“She is six-years-old and she has no problem with looking me straight in the eyes and saying, ‘no.’
She does this often, for many different reasons. From not wanting to wash her face, eat her dinner, go to bed, clean her room, brush her hair, come inside, go outside, stop saying words for five seconds.
She doesn’t always get her way, obviously. She’s not rude. She always says, ‘please,’ and ‘thank you,’ at the appropriate times. She’s loving. She’s kind-hearted. She’s just very comfortable with saying no. To me. To anyone.
I’m much older than her, and I still have trouble telling people no, let alone looking them in the eyes and saying it.
Her ‘no’s’ have been the most frustrating part of parenting for me so far. That’s because I’m a rule-follower, an obliger, someone who doesn’t want to make waves.
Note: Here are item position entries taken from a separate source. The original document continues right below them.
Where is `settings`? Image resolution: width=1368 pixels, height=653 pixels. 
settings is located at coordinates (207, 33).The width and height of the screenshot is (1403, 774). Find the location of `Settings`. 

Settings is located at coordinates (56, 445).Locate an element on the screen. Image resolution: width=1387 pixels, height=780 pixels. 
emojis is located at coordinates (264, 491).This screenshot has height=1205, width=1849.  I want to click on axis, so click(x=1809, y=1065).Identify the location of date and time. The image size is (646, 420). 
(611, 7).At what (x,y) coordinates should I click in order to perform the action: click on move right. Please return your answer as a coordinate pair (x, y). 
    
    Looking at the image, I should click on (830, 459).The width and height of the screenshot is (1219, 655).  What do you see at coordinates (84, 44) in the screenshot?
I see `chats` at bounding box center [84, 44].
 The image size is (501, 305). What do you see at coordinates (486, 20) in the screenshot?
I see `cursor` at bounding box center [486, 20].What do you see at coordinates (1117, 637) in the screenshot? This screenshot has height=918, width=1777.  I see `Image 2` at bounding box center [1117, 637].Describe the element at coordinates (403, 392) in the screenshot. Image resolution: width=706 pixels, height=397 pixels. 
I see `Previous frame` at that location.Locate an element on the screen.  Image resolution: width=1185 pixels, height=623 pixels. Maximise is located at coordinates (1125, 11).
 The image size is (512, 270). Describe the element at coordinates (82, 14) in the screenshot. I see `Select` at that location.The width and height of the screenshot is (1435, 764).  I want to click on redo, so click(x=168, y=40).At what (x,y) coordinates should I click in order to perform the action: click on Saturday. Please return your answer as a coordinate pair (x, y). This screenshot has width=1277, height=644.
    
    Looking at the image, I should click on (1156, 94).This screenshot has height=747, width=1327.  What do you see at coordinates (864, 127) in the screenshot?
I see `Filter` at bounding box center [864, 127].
I’m fine, everything’s fine. Don’t mind me. If I had a severed limb, I’d probably apologize to the paramedics for getting blood all over the place.
She is my opposite. And maybe I’m jealous. Jealous that she’s so SURE of herself. Of her place and the validity of her opinions. So sure of her no.
I wish I could always walk through the world knowing exactly what I want and telling everyone about it and then making it happen. Like she did last week when she decided to create a paper backpack. Her brother said, ‘that’s never going to work.’ But that thing works. It has a lot of duct tape, but it works.
She will wear you down when she believes in something strongly. She was so convinced that the Easter Bunny had left her candy at this specific place in the forest, that she talked for HOURS about it until her brother finally took her there. Hours.
Parts of me are so proud of her for saying no to me, and for wearing people down to get what she wants, that I could burst at the seams. Part of me is so completely frustrated and bewildered. She couldn’t care less that things aren’t ‘done that way.’
She is strong and opinionated and loud and talks too much. She is, at all costs, a self-promoter. She is also a fierce cuddler, an unrestrained artist, and, when she loves you, she loves you with all of her being.
She will walk into the world unafraid. She will probably get fired from jobs because of her ‘no.’ She will dye her hair blue. She might drive too fast. She will definitely sing too loud. She won’t ‘talk like a lady.’ And she won’t tolerate any man (or woman) telling her how things are supposed to be.
But she will also create stuff that could never come from a woman who is afraid. She will knock down walls and ceilings and possibly entire buildings with the force of her will. She will change the world because she is not scared to say no to you.
And I truly fear for the man who ever tells her to smile.
So, in the end, I want her to keep saying no. To me. To her dad. to her brother. To teachers. To boys. To bosses. To rules that she doesn’t believe in.
For all of you parents who are dealing with your own brand of girl warriors, we are in this together. If we can survive their childhoods, the future will be, indeed, female.”